Expose authn/z failure info to API in debug mode

This allows us to raise exceptions with very specific messages: raise Unauthorized('User name not recognized') In debug mode, this feedback would be exposed to the API user; without debug mode, these details are suppressed. Change-Id: I05c5dce3b1e2ba1123450b302e10b8ba3c265557
2012-11-14 11:59:26 -06:00 · 2012-11-14 11:59:26 -06:00 · c7066a9fed
parent ac2d5b85b1
commit c7066a9fed
2 changed files with 102 additions and 10 deletions
--- a/keystone/exception.py
+++ b/keystone/exception.py
@ -15,6 +15,13 @@
 # under the License.
 import re

+from keystone.common import logging
+from keystone import config
+
+
+CONF = config.CONF
+LOG = logging.getLogger(__name__)
+

 class Error(StandardError):
    """Base error class.
@ -27,9 +34,24 @@ class Error(StandardError):

    def __init__(self, message=None, **kwargs):
        """Use the doc string as the error message by default."""
-        message = message or self.__doc__ % kwargs
+
+        try:
+            message = self._build_message(message, **kwargs)
+        except KeyError:
+            # if you see this warning in your logs, please raise a bug report
+            LOG.warning('missing expected exception kwargs (programmer error)')
+            message = self.__doc__
+
        super(Error, self).__init__(message)

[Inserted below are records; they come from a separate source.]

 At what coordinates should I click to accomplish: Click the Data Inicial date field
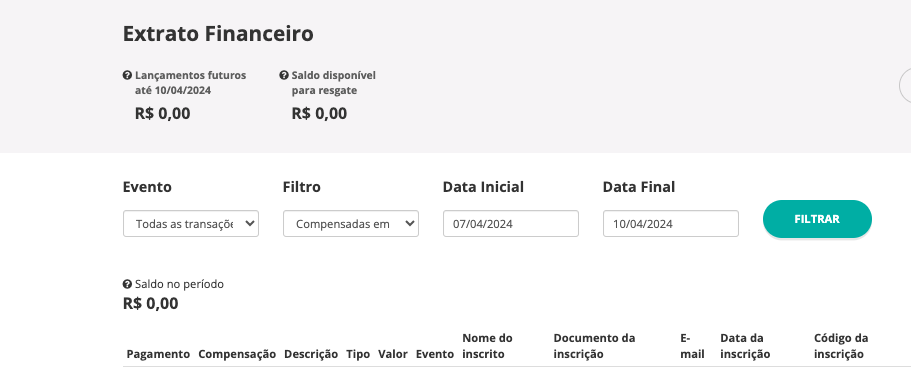coord(511,224)
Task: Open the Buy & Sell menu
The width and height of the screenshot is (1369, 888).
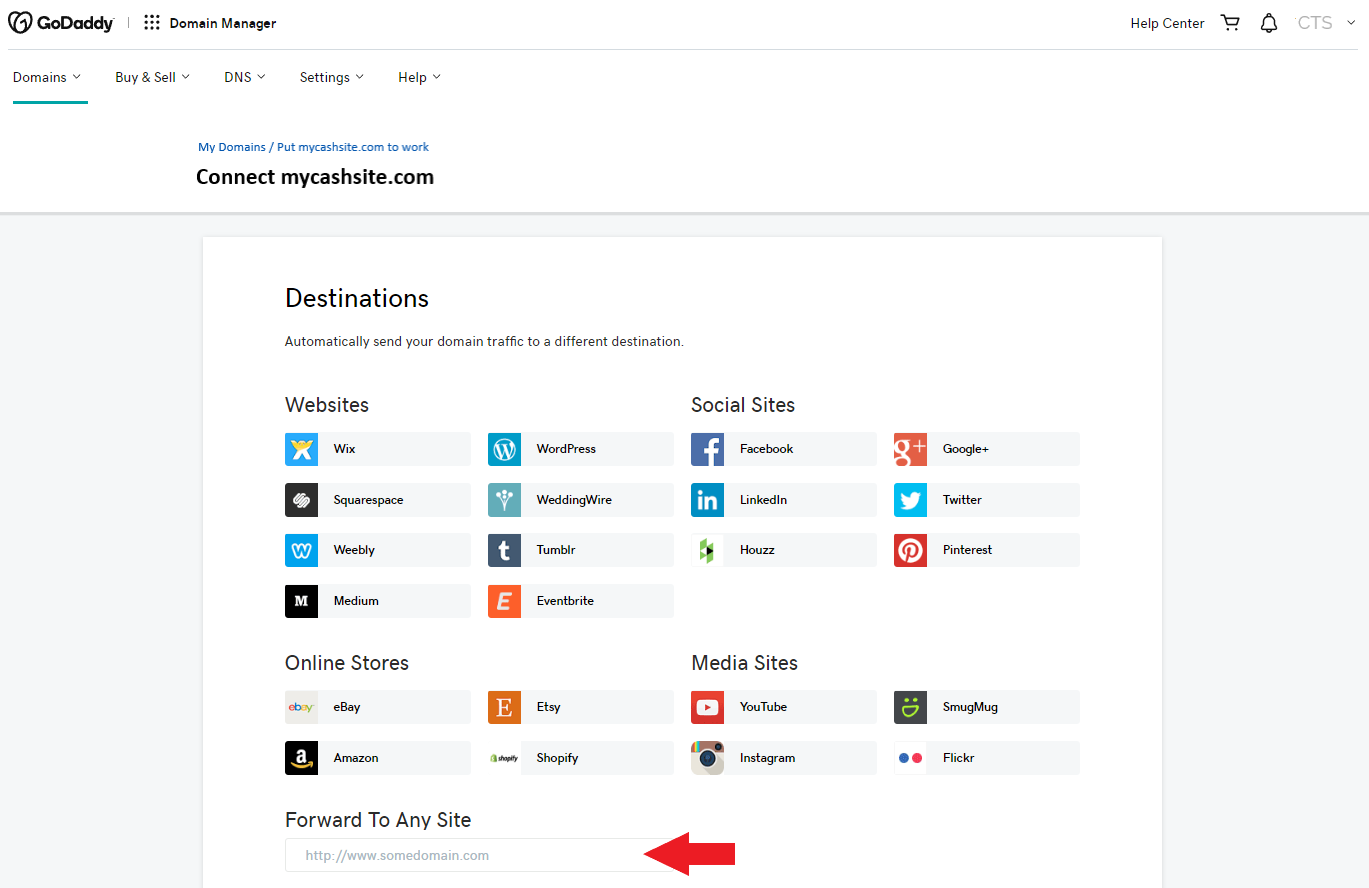Action: point(151,77)
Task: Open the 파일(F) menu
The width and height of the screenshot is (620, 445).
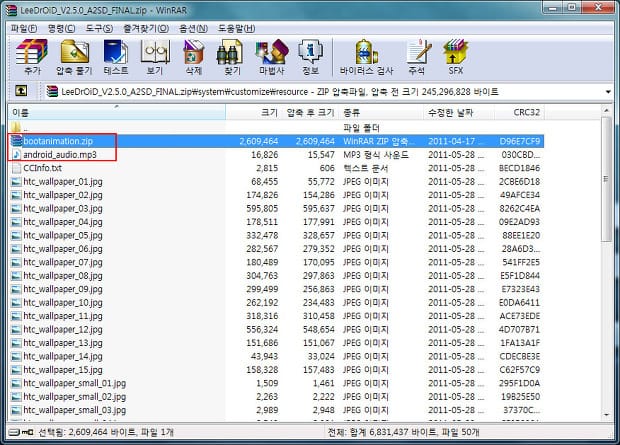Action: (23, 27)
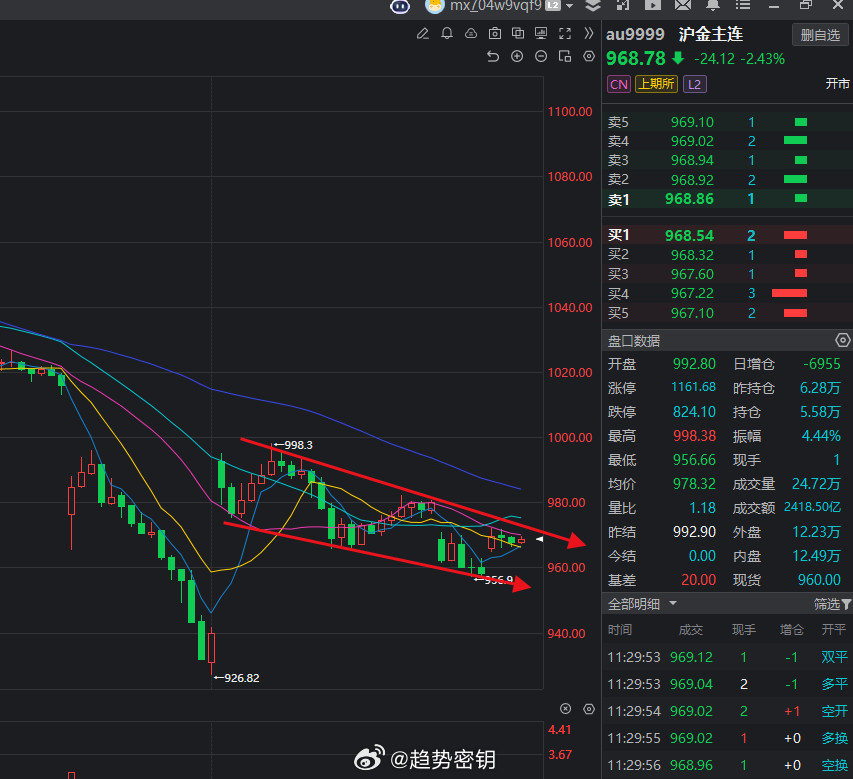The image size is (853, 779).
Task: Take a chart screenshot with camera icon
Action: 493,34
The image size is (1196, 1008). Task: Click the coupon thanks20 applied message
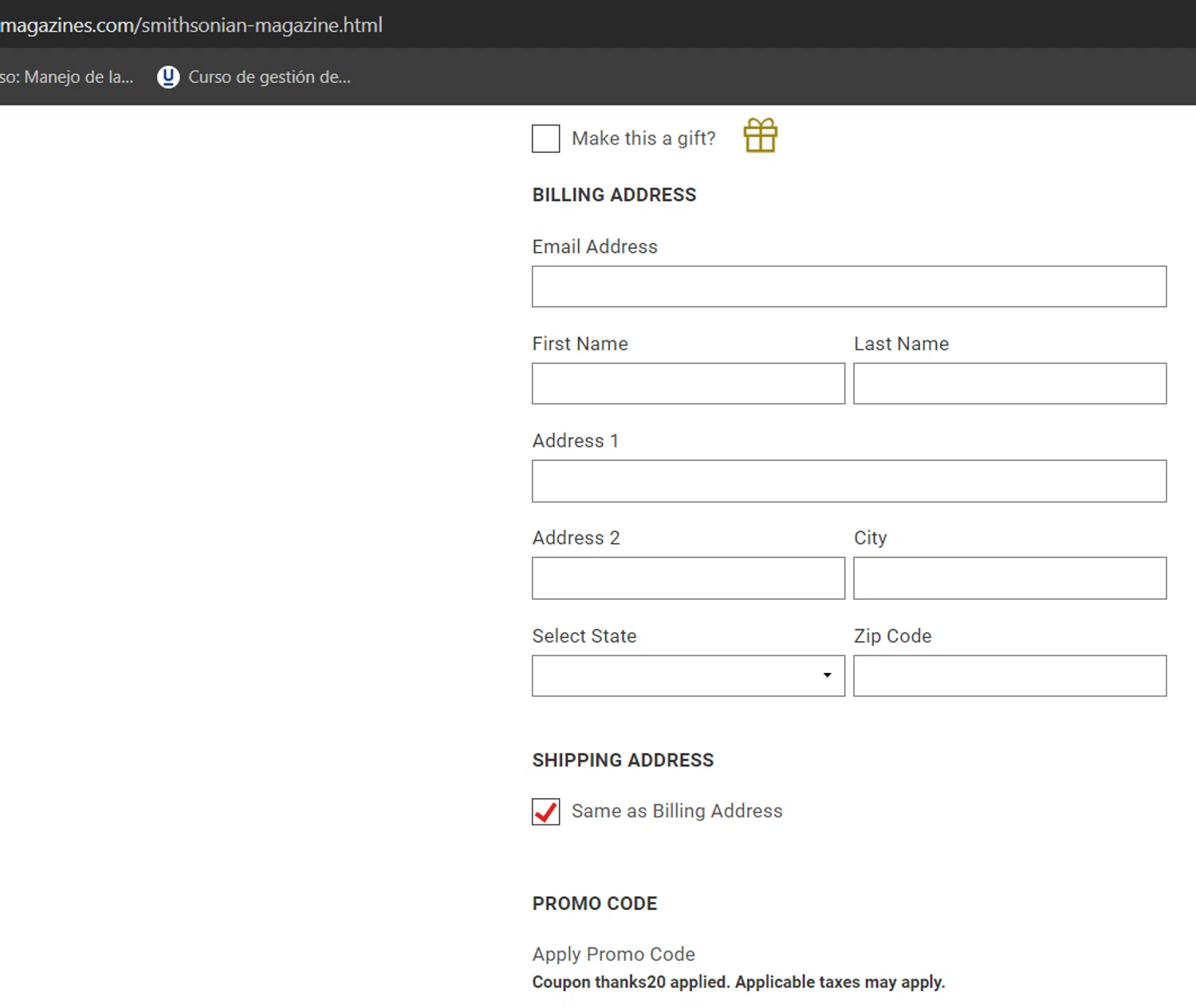(738, 982)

+    def _build_message(self, message, **kwargs):
+        """Builds and returns an exception message.
+
+        :raises: KeyError given insufficient kwargs
+
+        """
+        return message or self.__doc__ % kwargs
+
    def __str__(self):
        """Cleans up line breaks and indentation from doc strings."""
        string = super(Error, self).__str__()
@ -51,13 +73,24 @@ class ValidationError(Error):
    title = 'Bad Request'


-class Unauthorized(Error):
+class SecurityError(Error):
+    """Avoids exposing details of security failures, unless in debug mode."""
+
+    def _build_message(self, message, **kwargs):
+        """Only returns detailed messages in debug mode."""
+        if CONF.debug:
+            return message or self.__doc__ % kwargs
+        else:
+            return self.__doc__ % kwargs
+
+
+class Unauthorized(SecurityError):
    """The request you have made requires authentication."""
    code = 401
    title = 'Not Authorized'


-class Forbidden(Error):
+class Forbidden(SecurityError):
    """You are not authorized to perform the requested action."""
    code = 403
    title = 'Not Authorized'
--- a/tests/test_exception.py
+++ b/tests/test_exception.py
@ -16,12 +16,16 @@

 import uuid

+from keystone import config
 from keystone.common import wsgi
 from keystone import exception
 from keystone.openstack.common import jsonutils
 from keystone import test


+CONF = config.CONF
+
+
 class ExceptionTestCase(test.TestCase):
    def setUp(self):
        pass
@ -54,7 +58,7 @@ class ExceptionTestCase(test.TestCase):

        """
        for cls in [x for x in exception.__dict__.values() if callable(x)]:
-            if cls is not exception.Error:
+            if cls is not exception.Error and isinstance(cls, exception.Error):
                self.assertValidJsonRendering(cls(message='Overriden.'))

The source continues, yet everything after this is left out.